The Importance of Process
At one of the first companies I worked for right after college, we had a big, huge, thick training manual that included a lot of information about processes and how things should be done. I was always really frustrated with that. Why are they trying to micromanage me? Why don’t they think I’m smart enough to know how to do things?
And it wasn’t unique to just that company. Other firms where I’ve worked have been the same way, and it always continued to frustrate me. Why does business keep creating and refining models? Why do we waste precious time on models and the tracking of items we should already be doing, instead of focusing on the “doing?”
Well, it turns out, I should have been frustrated with a different question. The right question is not, “Why do we keep creating a process that details how to turn in your time sheet, create a pay application for an owner, estimate a construction process, or turn off the lights?” Rather, the question I should have been asking was, “Why am I not being told the reasoning behind the process creation, the purpose it is teaching, and the importance of the concept?”
Now that I’ve started my own company, I finally understand it. I understand how important it is to have processes clearly defined and laid out for everyone. And I feel like my past feelings of frustration with processes also help me do better with them for our firm, Stone Development Group.
One of the major benefits from processes is the creation of a benchmark – a line in the sand from which to measure. If you don’t have a process, you can’t make it better. You can’t improve a system if you have nothing to measure against. That’s one of the best things about the process. You put something together, start working at it, everybody works the same way and you find out ways together to do things better and smarter.
A great illustration of this concept is in the Bible with the Tower of Babel. The brief (and non-theological) summary is that man wanted to create a tower that was so tall and so strong that it would reach to the heavens to show that he was self-sufficient and to create an idol to himself.
Whatever the reason might have been, the story then follows with God’s punishment of confusing their speech by creating new languages and hindering their efforts. Regardless of how and the true motives in the story, the interesting part for me is found in Genesis 11, verse 6 which states, “And the Lord said, ‘Indeed the people are one and they all have one language, and this is what they begin to do; now nothing that they propose to do will be withheld from them.’”
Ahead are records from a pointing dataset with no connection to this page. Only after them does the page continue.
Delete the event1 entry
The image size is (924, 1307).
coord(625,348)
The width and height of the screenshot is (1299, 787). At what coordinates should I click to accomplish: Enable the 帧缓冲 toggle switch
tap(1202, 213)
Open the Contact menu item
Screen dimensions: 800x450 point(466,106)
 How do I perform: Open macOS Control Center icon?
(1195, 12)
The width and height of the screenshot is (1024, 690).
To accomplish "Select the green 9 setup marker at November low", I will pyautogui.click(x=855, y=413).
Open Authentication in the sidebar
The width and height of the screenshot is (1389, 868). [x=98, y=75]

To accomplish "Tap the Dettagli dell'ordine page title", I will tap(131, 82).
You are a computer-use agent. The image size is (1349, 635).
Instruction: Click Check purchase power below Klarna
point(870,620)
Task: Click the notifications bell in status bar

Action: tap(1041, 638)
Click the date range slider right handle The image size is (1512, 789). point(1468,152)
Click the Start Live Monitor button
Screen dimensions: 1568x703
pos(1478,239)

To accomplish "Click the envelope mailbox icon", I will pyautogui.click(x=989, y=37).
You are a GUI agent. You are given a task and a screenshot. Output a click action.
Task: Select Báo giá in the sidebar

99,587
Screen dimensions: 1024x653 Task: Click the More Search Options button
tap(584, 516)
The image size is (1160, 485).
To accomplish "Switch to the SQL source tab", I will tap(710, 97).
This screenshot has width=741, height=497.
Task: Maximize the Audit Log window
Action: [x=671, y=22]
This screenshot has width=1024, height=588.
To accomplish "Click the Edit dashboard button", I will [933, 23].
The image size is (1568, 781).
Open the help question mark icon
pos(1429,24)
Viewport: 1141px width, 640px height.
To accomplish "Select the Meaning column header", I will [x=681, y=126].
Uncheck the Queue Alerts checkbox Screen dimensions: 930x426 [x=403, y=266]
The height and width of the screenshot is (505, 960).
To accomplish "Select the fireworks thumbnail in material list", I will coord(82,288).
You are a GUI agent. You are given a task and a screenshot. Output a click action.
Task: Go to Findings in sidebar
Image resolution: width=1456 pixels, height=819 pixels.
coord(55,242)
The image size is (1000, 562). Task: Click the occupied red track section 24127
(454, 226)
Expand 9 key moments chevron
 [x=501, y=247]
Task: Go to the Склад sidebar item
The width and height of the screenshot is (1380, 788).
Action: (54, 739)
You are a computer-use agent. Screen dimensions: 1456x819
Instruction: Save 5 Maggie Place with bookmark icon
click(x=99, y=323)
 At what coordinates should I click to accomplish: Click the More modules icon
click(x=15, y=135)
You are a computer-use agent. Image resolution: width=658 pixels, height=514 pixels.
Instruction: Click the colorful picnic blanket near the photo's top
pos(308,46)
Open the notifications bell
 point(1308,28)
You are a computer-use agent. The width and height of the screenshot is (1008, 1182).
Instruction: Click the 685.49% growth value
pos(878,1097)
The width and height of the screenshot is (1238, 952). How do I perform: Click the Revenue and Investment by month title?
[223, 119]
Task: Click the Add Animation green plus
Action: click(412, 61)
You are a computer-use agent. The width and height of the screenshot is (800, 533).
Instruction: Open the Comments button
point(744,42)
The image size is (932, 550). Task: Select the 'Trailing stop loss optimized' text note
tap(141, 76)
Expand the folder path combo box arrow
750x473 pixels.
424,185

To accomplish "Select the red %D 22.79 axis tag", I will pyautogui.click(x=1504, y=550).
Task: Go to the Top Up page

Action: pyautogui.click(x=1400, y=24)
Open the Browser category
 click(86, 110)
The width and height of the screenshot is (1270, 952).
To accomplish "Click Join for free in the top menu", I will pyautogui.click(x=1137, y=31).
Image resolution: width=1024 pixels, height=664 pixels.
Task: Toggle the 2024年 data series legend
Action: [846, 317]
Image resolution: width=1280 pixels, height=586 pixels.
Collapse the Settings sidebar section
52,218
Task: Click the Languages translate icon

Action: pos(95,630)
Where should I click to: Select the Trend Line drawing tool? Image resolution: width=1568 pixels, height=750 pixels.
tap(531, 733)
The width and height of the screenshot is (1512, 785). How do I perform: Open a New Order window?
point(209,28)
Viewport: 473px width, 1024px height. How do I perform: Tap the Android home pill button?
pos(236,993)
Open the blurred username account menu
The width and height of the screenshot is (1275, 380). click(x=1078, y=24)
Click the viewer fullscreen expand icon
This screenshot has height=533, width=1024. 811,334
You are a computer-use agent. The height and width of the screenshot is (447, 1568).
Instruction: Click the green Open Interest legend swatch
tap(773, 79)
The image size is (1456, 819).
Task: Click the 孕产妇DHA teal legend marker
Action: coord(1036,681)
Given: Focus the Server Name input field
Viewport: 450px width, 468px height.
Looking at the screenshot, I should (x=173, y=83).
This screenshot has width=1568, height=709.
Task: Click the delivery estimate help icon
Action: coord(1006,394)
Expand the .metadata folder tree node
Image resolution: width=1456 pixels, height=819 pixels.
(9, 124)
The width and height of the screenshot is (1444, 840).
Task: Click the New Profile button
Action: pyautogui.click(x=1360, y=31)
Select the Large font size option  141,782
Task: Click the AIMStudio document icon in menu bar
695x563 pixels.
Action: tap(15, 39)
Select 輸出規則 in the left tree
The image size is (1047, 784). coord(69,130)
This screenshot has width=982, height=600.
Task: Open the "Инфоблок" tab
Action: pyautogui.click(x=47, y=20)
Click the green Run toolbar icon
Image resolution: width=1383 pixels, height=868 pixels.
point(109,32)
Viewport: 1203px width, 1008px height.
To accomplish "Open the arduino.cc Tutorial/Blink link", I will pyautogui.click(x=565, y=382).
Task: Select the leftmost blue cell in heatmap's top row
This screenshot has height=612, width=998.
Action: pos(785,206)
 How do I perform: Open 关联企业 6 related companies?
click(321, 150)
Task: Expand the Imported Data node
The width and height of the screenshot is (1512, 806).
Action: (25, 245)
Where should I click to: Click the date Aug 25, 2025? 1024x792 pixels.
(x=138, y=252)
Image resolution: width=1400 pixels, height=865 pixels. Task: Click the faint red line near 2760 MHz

Translation: if you have everyone on the same page, speaking the same language, moving the same direction, there is nothing that we propose to do that will be withheld from us. Process.
Another great, and much more recent book, which embraces this idea is The E-Myth Revisited by Michael E. Gerber. Gerber writes about a set of business processes he created which he calls the “Business Format Franchise.” It is “a proprietary way of doing business that successfully and preferentially differentiates every extraordinary business from every one of its competitors.” Basically, creating processes to run your business with everybody across the company moving in the same direction, regardless of whether or not they always agree 100% with the process itself.
So while processes can be frustrating to some, they are so important and something we will always need to have as long as they are clearly identified and shared with the entire team.